Task brief
Please switch "location" to "position" in the rows starting at "Identify the location of legend-item-clevcpyc: CLEVCPYC" and ending at "What do you see at coordinates (305, 444)", and give those lines back with nothing else altered.

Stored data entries
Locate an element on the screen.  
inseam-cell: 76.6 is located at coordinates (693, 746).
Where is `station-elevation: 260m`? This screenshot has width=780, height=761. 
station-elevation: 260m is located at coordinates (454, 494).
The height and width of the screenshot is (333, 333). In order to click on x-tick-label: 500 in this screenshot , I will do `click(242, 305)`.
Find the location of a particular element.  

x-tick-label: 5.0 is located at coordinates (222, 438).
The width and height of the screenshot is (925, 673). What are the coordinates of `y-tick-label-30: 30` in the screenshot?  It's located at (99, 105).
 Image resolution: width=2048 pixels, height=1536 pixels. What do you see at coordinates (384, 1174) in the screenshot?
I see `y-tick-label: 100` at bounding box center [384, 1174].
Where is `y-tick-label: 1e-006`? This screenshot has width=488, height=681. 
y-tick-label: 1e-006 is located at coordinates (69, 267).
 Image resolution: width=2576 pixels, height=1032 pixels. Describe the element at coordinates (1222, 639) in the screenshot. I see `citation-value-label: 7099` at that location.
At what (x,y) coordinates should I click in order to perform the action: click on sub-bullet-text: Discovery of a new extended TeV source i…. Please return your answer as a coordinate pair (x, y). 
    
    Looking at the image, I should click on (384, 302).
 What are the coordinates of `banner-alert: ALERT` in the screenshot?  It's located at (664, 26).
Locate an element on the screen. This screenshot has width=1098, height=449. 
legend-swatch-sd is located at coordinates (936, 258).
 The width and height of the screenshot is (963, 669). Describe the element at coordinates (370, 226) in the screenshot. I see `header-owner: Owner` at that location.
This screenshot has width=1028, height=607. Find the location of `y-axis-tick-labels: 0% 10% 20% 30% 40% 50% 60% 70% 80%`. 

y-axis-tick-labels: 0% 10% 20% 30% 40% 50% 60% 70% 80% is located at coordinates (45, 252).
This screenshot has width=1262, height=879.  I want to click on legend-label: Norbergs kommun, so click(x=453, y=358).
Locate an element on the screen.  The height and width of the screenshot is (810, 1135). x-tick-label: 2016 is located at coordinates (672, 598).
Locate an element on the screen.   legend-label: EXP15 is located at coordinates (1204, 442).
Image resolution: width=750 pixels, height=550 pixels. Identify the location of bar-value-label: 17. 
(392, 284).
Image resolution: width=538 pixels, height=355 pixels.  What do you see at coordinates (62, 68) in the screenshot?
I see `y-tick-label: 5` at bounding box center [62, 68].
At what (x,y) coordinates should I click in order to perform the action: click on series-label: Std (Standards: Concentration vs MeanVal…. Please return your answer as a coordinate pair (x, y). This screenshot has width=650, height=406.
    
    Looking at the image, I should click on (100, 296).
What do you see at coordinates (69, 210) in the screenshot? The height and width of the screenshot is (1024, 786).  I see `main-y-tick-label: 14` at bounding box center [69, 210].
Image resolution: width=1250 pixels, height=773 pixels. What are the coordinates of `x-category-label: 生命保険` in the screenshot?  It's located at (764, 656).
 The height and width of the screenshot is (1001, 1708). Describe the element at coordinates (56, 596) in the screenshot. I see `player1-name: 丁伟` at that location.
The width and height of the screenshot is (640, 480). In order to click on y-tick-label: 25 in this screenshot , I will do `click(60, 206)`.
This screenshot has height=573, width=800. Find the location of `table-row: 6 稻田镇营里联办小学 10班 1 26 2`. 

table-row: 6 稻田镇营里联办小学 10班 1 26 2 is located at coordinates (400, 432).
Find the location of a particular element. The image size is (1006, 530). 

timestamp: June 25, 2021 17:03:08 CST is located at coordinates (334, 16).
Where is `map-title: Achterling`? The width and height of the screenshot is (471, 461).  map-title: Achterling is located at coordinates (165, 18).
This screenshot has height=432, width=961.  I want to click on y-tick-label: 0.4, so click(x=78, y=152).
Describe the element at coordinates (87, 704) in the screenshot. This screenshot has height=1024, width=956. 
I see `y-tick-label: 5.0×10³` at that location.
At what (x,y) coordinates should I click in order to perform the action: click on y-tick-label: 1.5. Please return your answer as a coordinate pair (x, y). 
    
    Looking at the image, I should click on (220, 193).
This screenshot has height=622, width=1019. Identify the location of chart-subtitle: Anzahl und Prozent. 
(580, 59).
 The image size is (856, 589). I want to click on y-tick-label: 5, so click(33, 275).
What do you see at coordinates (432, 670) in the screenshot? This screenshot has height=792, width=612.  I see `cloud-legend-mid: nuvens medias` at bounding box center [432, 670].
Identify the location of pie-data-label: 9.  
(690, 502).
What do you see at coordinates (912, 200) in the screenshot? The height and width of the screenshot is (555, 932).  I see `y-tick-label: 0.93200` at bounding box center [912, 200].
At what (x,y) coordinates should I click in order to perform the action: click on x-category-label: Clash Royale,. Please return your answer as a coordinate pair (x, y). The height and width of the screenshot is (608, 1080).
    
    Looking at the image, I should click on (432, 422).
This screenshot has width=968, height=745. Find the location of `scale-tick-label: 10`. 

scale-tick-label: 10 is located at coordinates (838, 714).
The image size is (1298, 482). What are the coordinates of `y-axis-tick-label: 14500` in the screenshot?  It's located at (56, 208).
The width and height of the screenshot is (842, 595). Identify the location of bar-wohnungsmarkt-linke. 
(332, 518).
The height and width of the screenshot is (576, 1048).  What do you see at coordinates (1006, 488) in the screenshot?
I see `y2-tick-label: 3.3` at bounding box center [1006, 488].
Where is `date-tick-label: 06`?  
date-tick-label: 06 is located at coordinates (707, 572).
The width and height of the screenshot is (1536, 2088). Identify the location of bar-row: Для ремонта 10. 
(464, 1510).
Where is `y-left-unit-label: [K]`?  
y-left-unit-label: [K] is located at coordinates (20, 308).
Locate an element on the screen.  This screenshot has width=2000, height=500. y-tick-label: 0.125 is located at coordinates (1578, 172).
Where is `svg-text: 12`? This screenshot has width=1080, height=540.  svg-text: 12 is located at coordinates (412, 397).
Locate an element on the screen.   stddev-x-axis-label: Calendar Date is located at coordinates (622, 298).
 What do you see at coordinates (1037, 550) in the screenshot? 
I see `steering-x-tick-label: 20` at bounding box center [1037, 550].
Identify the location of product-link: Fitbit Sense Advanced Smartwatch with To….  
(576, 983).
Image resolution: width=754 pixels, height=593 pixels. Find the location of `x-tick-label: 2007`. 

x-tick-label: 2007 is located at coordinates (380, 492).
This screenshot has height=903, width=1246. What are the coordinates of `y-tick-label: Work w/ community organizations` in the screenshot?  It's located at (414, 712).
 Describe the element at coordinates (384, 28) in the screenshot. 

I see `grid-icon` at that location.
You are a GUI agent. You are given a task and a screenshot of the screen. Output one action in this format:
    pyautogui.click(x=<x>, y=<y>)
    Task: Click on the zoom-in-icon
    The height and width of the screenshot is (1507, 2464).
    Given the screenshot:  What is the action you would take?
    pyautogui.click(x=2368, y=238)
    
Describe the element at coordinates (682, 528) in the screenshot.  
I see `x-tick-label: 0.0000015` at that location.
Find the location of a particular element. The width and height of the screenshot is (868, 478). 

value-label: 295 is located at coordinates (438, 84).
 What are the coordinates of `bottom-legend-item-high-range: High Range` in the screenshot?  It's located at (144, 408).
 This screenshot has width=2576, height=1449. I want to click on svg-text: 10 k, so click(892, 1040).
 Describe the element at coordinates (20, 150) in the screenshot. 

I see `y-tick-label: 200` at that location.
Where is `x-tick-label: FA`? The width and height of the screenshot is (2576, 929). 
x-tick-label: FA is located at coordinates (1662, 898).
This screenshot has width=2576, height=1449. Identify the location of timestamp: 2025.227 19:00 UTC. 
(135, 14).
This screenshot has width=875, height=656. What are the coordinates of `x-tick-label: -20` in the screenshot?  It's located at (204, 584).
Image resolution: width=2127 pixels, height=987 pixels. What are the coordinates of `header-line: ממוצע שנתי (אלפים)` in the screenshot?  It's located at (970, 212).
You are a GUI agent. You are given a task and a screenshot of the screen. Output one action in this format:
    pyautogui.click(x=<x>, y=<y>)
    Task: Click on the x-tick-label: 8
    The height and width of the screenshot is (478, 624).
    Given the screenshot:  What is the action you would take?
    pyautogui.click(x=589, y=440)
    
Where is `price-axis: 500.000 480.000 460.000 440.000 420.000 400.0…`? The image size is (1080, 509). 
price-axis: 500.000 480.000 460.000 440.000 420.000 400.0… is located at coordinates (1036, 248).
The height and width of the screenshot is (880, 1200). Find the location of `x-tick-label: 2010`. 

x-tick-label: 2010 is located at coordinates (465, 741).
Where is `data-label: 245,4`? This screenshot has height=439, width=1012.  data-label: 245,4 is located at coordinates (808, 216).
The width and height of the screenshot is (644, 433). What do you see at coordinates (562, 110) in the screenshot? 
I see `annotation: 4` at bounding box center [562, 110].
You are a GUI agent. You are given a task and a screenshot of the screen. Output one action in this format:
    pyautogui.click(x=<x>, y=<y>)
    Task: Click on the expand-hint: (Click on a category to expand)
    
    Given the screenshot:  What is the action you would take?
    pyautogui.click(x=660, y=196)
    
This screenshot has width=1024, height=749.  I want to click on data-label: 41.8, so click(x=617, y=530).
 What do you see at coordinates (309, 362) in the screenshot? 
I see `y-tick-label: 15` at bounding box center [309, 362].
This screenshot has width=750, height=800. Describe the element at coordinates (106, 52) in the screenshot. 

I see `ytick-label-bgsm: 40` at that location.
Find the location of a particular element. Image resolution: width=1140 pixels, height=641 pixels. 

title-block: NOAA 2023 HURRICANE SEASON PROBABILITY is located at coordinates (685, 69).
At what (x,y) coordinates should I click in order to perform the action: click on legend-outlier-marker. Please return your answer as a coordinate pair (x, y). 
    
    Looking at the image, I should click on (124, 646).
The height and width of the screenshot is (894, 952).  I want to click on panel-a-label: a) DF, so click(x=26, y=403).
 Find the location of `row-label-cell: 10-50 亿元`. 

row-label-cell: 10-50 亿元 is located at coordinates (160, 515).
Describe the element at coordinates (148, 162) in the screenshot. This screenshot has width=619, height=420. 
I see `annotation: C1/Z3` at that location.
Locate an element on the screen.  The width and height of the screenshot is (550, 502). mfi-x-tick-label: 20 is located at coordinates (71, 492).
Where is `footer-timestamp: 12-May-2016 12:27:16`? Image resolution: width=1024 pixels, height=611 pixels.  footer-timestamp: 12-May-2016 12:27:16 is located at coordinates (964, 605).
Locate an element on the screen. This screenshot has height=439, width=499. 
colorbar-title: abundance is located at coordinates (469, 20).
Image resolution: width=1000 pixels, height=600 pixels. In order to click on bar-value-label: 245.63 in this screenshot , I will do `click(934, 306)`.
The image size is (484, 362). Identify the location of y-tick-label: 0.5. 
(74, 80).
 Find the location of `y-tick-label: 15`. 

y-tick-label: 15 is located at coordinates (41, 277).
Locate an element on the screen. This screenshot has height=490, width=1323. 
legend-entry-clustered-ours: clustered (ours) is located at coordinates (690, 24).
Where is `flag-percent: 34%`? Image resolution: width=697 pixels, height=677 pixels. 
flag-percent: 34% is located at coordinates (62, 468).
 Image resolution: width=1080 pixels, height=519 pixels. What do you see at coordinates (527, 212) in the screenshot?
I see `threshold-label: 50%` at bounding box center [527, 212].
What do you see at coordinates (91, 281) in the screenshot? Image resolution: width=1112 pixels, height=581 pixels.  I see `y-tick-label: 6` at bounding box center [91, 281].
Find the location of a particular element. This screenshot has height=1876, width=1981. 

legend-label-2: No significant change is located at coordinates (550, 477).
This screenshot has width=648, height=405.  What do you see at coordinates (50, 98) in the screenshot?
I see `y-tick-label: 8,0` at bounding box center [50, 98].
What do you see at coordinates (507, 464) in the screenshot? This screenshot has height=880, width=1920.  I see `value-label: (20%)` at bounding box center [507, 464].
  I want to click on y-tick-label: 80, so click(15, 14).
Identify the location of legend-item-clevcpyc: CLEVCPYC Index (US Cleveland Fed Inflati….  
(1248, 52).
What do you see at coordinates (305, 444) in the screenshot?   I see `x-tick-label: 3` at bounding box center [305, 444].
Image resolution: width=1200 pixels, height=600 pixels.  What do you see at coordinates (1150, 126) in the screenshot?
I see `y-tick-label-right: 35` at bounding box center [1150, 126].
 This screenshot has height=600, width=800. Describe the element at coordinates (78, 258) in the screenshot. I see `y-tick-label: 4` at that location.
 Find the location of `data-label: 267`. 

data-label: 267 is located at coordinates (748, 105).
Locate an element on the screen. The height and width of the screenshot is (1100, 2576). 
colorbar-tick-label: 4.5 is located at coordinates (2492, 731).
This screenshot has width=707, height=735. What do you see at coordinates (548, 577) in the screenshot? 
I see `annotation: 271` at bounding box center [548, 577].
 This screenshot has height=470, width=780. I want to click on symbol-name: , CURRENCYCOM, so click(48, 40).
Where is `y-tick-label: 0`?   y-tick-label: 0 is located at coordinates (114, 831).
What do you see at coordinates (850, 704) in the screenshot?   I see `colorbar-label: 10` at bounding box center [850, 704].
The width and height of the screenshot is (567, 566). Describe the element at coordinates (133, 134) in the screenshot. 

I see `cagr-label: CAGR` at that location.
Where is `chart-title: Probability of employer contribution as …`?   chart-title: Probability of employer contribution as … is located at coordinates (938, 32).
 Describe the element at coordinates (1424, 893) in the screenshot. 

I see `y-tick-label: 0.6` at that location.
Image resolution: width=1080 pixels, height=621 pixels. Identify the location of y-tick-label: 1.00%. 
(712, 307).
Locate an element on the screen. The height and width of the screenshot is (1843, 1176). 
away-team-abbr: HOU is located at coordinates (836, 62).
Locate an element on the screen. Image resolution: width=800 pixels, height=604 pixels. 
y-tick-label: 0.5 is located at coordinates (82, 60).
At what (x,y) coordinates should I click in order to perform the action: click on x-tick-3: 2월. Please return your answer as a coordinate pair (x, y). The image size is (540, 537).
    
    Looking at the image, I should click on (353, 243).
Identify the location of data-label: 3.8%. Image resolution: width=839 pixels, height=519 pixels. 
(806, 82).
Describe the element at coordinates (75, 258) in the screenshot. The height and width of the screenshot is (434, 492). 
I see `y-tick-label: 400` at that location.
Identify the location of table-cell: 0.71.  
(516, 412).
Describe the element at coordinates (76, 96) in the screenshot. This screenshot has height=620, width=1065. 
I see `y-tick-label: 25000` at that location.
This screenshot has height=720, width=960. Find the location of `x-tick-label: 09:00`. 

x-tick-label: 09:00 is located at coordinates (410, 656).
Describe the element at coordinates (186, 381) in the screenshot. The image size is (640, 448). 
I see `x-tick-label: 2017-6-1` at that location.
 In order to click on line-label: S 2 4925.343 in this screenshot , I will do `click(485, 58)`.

Task output
Identify the position of legend-item-clevcpyc: CLEVCPYC Index (US Cleveland Fed Inflati….  
(1248, 52).
What do you see at coordinates (305, 444) in the screenshot?   I see `x-tick-label: 3` at bounding box center [305, 444].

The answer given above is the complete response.